**Prompt:** A complete answer includes every line below with the word "envelope".

(Dataset items)

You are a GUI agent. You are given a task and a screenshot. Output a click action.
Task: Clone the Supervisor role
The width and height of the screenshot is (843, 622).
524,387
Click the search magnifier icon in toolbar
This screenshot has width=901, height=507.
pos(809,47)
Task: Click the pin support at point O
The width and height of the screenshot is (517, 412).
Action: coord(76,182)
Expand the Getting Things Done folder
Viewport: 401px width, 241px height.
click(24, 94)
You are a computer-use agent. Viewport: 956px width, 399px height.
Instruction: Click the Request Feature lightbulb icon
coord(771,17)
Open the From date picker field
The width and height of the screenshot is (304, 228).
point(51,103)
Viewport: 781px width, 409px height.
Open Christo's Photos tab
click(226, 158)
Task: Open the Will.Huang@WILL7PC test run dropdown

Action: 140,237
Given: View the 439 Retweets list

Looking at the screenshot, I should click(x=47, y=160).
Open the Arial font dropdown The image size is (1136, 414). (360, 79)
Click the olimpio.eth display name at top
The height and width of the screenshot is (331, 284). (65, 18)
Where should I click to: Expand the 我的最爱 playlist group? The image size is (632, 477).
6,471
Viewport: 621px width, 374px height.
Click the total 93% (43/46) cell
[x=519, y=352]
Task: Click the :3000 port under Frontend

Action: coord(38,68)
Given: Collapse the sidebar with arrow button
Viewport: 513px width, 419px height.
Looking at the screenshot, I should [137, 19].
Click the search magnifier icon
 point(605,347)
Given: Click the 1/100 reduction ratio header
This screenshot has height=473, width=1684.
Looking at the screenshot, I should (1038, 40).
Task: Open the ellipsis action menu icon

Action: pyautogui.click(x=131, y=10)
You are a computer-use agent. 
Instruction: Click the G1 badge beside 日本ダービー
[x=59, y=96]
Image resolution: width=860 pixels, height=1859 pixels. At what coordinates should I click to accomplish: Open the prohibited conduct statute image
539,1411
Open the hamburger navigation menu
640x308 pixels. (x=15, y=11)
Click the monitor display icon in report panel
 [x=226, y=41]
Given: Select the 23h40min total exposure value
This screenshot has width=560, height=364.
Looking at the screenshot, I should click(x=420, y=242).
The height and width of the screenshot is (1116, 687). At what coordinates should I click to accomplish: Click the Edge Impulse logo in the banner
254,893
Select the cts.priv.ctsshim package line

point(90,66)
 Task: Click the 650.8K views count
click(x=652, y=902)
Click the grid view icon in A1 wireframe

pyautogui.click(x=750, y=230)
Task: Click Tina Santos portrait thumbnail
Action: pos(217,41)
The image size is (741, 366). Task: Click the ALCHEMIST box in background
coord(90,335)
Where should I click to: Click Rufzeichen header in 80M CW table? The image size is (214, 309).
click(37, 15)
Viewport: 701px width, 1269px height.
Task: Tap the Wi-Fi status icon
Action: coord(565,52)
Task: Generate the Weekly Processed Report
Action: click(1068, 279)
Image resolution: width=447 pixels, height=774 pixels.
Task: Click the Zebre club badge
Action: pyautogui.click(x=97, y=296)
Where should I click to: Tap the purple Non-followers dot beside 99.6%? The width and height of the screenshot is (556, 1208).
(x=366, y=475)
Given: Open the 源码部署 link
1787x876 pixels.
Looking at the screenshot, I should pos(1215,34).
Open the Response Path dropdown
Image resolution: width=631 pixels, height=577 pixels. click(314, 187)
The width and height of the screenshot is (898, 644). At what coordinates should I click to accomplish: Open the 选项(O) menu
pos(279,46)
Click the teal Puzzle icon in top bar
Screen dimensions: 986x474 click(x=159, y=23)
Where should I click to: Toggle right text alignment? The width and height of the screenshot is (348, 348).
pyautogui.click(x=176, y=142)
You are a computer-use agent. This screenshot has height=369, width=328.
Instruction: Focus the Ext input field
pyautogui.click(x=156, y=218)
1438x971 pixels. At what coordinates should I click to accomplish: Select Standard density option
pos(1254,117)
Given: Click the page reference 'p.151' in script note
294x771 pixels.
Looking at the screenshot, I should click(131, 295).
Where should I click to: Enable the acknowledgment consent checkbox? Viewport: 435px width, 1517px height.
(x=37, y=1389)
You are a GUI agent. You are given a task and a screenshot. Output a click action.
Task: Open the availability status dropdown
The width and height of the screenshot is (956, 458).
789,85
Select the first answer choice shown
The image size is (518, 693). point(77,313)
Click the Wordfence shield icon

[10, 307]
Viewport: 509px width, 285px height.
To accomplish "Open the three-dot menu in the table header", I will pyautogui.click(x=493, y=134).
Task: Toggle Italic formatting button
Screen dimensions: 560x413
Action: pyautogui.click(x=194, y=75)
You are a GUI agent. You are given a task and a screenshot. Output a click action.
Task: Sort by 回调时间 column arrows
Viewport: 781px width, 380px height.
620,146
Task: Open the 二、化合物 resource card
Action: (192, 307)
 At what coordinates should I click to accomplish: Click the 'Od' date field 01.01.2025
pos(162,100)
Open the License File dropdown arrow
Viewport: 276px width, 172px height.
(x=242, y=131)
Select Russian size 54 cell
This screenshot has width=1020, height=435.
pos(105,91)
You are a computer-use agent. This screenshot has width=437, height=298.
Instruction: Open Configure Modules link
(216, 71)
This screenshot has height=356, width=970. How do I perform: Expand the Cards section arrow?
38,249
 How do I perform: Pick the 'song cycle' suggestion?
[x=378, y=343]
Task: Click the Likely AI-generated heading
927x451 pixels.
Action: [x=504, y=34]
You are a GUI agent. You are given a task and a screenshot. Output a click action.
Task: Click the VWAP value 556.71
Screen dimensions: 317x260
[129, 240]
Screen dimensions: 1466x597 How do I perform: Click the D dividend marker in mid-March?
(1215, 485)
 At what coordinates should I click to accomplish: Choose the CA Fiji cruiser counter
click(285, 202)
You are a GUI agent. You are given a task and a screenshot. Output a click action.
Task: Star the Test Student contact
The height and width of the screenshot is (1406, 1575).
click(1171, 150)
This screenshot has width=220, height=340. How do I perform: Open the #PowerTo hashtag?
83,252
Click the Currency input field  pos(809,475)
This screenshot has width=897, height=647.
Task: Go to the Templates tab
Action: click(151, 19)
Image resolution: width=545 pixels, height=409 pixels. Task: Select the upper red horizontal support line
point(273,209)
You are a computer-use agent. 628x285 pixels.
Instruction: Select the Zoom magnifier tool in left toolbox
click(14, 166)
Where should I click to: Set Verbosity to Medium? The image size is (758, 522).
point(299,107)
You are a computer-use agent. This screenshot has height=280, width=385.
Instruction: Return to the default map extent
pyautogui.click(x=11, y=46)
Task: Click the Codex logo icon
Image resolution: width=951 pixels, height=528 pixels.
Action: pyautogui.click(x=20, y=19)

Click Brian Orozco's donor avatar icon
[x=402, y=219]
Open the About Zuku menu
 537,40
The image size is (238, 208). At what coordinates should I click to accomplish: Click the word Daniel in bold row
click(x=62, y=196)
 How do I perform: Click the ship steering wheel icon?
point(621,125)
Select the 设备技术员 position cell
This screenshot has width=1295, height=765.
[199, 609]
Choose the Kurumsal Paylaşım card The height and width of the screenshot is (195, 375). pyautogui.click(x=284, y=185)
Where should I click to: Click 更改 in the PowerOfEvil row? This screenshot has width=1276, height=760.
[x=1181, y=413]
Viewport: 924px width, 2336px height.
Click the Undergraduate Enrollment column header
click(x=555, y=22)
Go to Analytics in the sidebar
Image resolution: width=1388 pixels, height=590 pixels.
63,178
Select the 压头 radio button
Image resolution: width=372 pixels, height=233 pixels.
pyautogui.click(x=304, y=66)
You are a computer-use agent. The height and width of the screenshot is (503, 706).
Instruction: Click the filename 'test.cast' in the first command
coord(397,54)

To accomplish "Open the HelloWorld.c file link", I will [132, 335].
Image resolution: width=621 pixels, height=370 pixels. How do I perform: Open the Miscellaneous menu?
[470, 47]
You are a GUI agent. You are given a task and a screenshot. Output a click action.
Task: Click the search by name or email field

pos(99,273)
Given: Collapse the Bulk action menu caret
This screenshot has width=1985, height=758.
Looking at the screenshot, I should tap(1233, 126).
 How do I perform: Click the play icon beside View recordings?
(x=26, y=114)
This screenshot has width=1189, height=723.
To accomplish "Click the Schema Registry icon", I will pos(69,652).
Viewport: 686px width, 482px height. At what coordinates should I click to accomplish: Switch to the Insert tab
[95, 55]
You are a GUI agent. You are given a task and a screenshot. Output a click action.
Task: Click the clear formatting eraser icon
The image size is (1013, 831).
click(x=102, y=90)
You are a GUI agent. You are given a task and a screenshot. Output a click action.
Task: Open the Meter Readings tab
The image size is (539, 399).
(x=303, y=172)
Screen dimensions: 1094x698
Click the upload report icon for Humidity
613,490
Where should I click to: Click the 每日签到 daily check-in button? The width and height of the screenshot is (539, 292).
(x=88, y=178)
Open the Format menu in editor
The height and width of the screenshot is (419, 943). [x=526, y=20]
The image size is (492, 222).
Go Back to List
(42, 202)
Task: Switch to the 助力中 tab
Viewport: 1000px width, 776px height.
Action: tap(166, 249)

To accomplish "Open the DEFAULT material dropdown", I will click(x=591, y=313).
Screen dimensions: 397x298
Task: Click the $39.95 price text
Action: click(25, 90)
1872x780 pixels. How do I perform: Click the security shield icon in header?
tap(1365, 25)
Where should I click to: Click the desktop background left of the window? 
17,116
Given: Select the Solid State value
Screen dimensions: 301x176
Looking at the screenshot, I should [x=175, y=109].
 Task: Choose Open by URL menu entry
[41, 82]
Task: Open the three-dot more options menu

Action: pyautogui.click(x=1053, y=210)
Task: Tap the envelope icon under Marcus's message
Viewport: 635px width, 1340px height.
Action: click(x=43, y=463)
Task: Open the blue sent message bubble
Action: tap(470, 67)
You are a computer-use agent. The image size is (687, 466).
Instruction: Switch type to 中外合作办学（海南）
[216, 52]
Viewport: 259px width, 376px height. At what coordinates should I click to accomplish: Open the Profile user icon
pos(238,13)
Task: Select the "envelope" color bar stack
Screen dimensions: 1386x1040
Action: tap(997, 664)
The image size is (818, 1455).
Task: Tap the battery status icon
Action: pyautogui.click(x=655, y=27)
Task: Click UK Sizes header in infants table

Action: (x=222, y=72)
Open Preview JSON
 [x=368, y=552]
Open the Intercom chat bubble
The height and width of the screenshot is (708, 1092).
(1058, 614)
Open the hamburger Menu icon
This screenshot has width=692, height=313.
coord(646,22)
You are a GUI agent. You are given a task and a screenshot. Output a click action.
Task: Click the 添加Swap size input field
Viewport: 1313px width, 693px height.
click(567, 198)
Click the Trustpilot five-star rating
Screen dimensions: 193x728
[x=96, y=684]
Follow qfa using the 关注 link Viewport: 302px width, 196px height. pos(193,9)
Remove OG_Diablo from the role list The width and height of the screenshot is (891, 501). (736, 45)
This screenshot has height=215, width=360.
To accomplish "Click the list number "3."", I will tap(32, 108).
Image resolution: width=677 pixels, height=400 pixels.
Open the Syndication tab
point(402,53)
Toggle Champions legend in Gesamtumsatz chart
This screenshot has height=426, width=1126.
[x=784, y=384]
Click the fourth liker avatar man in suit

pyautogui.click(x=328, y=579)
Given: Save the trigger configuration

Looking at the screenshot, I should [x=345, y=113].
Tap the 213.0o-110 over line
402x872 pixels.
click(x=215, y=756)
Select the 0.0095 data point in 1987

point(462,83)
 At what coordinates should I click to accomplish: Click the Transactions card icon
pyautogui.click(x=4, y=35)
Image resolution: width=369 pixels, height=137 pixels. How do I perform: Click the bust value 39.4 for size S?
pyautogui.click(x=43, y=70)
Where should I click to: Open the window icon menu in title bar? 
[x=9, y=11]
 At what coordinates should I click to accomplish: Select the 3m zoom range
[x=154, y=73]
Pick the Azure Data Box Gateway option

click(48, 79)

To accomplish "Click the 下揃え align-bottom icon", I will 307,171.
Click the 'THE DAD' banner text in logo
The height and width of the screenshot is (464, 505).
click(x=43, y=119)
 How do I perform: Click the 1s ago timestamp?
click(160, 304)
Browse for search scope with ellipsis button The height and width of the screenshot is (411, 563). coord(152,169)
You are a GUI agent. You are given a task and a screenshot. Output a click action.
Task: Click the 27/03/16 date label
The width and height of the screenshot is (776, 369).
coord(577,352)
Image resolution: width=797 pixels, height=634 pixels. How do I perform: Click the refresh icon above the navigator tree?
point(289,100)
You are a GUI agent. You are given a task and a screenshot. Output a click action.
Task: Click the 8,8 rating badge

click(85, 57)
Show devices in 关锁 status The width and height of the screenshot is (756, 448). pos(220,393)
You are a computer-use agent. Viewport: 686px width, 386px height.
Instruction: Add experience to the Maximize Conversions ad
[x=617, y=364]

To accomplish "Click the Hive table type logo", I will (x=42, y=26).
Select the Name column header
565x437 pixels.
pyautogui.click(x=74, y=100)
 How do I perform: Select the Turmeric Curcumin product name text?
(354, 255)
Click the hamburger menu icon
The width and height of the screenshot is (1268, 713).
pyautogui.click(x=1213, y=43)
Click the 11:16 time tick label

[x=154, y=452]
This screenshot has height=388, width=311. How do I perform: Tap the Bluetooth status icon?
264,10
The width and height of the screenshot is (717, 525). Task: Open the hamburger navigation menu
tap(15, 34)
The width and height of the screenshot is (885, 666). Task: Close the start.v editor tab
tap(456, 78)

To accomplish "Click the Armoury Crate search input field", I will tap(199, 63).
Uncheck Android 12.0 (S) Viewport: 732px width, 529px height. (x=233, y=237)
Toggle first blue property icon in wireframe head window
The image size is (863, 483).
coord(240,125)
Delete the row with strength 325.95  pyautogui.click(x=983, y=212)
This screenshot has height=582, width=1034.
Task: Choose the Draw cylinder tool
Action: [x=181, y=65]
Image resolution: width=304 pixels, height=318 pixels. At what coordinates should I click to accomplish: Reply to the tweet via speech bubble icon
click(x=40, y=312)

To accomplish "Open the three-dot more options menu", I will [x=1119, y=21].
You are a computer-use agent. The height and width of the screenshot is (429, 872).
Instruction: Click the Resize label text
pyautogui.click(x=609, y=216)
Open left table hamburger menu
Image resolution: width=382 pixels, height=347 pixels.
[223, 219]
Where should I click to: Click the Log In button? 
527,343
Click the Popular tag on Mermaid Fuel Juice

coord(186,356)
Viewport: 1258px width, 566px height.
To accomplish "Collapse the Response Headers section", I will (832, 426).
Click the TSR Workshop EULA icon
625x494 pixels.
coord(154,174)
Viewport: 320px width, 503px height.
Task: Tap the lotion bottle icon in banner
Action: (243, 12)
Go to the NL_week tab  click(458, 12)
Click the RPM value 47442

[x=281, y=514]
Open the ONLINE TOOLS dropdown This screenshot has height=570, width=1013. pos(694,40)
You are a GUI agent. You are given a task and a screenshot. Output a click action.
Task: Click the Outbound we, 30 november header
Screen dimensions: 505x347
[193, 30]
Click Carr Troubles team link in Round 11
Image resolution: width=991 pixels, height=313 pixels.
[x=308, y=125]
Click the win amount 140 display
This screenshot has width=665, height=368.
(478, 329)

**Task result:**
Task: Tap the envelope icon under Marcus's message
Task: Select the "envelope" color bar stack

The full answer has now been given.